## Travail à faire
Recopiez mot pour mot l'intégralité du texte sur la caméra diégétique.

## Texte à lire
Grandeur et décadence de la caméra diégétique (médias et ciné, 3)

Un genre nouveau

Pour tout récit (roman, cinéma...), la diégèse est le terme technique qui désigne l'univers du récit, le monde qu'elle évoque. Par exemple, dans un film, une musique diégétique est une musique présente dans le film (radio, musicien...) tandis qu'une musique extra-diégétique est une musique rajoutée ensuite (ce qu'on appelle les « BO »), que n'entendent pas les personnages du film. Dans certains cas très particuliers, on peut passer de l'un à l'autre : une séquence « musicale » qui s'ouvre avec une musique qui passe à la radio puis qui se poursuit dans d'autres lieux avec la musique qui continue « en off »; ou dans certains films comiques, ces moments où un personnage entend la musique off, ou quand le narrateur s'adresse directement au personnage...

L'un des premiers films ayant  une utilisation systématique de la caméra diégétique (et ayant connu un succès mondial grâce à ça) est Le Projet Blair Witch de Daniel Myrick et Eduardo Sanchez (1999). Il pousse le processus jusqu'à faire du film un « document trouvé » livré brut au spectateur et il n'a pas vraiment été égalé sur ce plan depuis (refaire exactement la même chose n'aurait pas grand sens).

De Rec à Paranormal Activity en passant par Diary of the Dead et Cloverfield, on ne compte plus les films d'horreur ou les films fantastiques ayant eu depuis recours à ce procédé. Et pour cause !
- c'est dans l'air du temps avec la démocratisation des caméras vidéos (voire maintenant des caméras sur les téléphones)

## Données fournies
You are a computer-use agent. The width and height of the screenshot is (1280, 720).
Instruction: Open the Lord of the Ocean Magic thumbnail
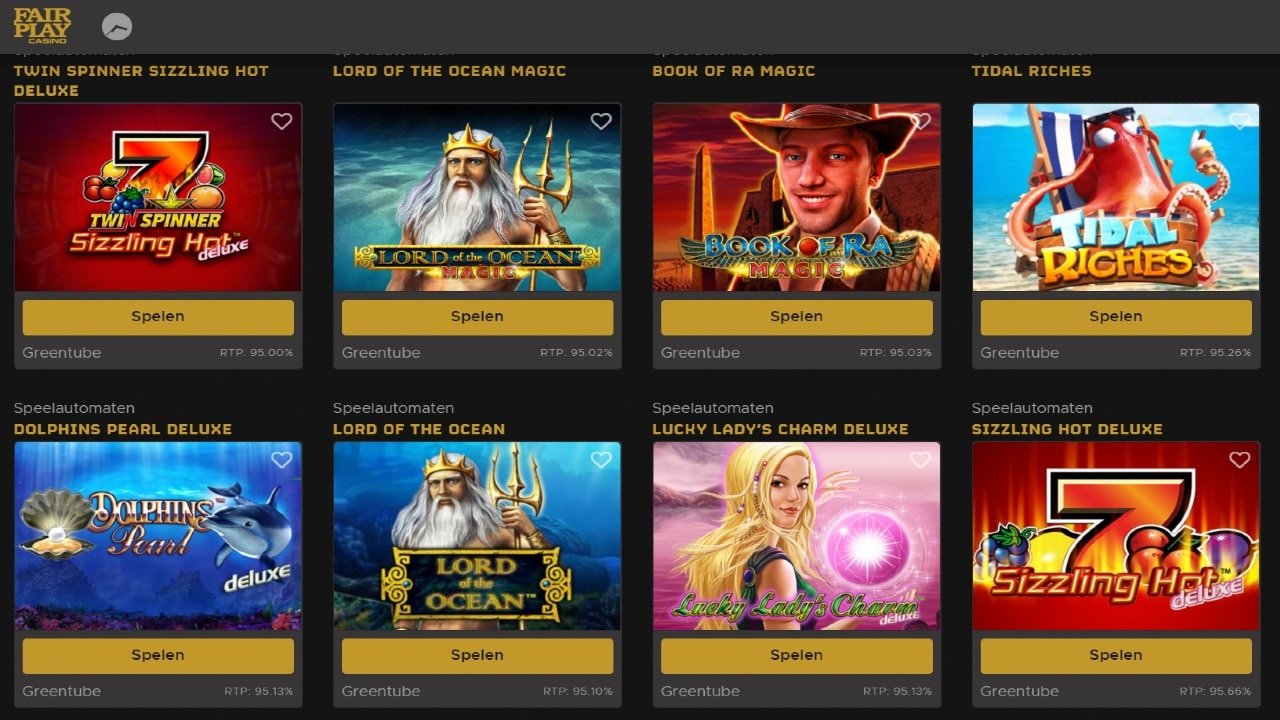tap(477, 197)
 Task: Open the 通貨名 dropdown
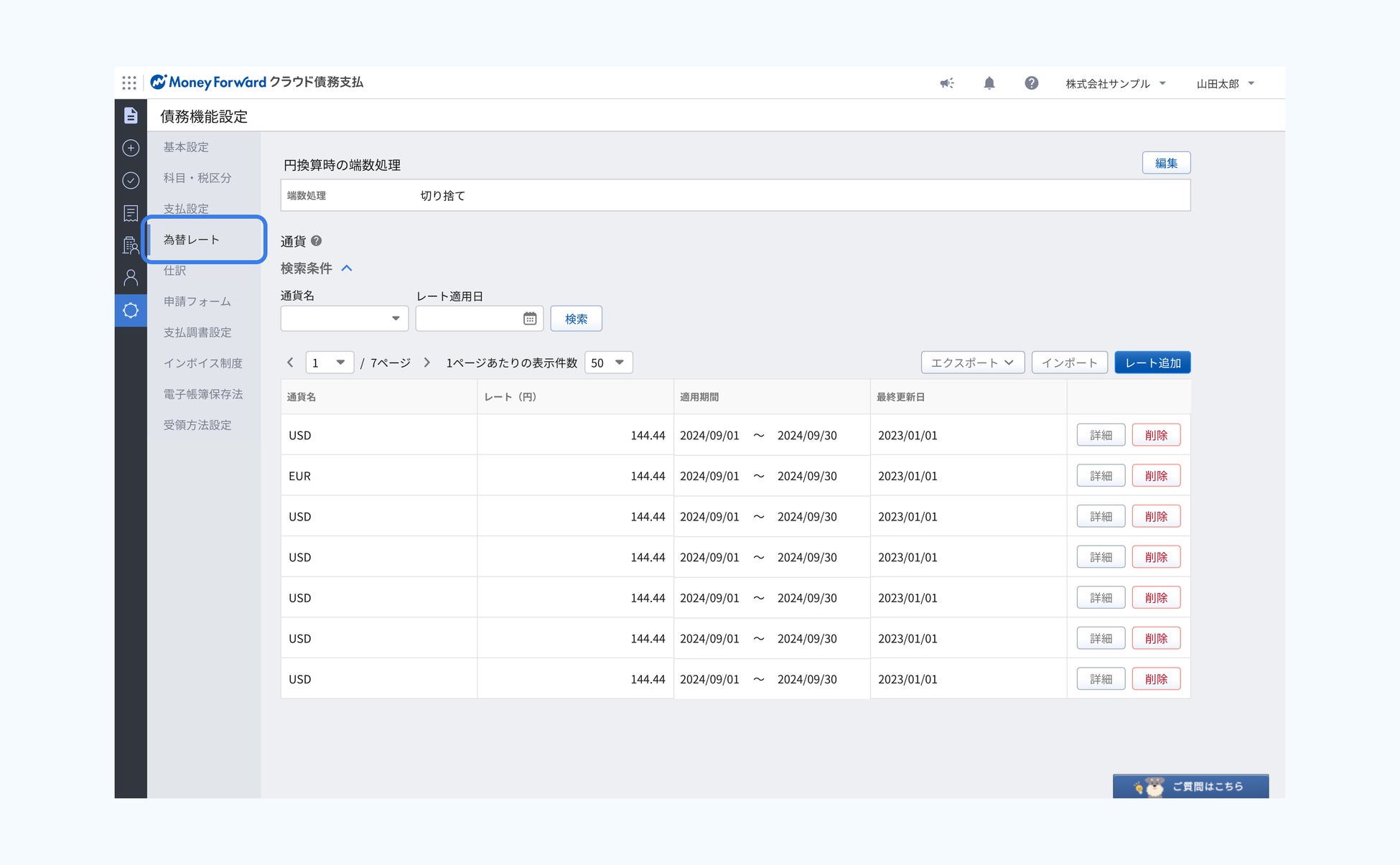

## Solution proposée
Grandeur et décadence de la caméra diégétique (médias et ciné, 3)

Un genre nouveau

Pour tout récit (roman, cinéma...), la diégèse est le terme technique qui désigne l'univers du récit, le monde qu'elle évoque. Par exemple, dans un film, une musique diégétique est une musique présente dans le film (radio, musicien...) tandis qu'une musique extra-diégétique est une musique rajoutée ensuite (ce qu'on appelle les « BO »), que n'entendent pas les personnages du film. Dans certains cas très particuliers, on peut passer de l'un à l'autre : une séquence « musicale » qui s'ouvre avec une musique qui passe à la radio puis qui se poursuit dans d'autres lieux avec la musique qui continue « en off »; ou dans certains films comiques, ces moments où un personnage entend la musique off, ou quand le narrateur s'adresse directement au personnage...

L'un des premiers films ayant  une utilisation systématique de la caméra diégétique (et ayant connu un succès mondial grâce à ça) est Le Projet Blair Witch de Daniel Myrick et Eduardo Sanchez (1999). Il pousse le processus jusqu'à faire du film un « document trouvé » livré brut au spectateur et il n'a pas vraiment été égalé sur ce plan depuis (refaire exactement la même chose n'aurait pas grand sens).

De Rec à Paranormal Activity en passant par Diary of the Dead et Cloverfield, on ne compte plus les films d'horreur ou les films fantastiques ayant eu depuis recours à ce procédé. Et pour cause !
- c'est dans l'air du temps avec la démocratisation des caméras vidéos (voire maintenant des caméras sur les téléphones)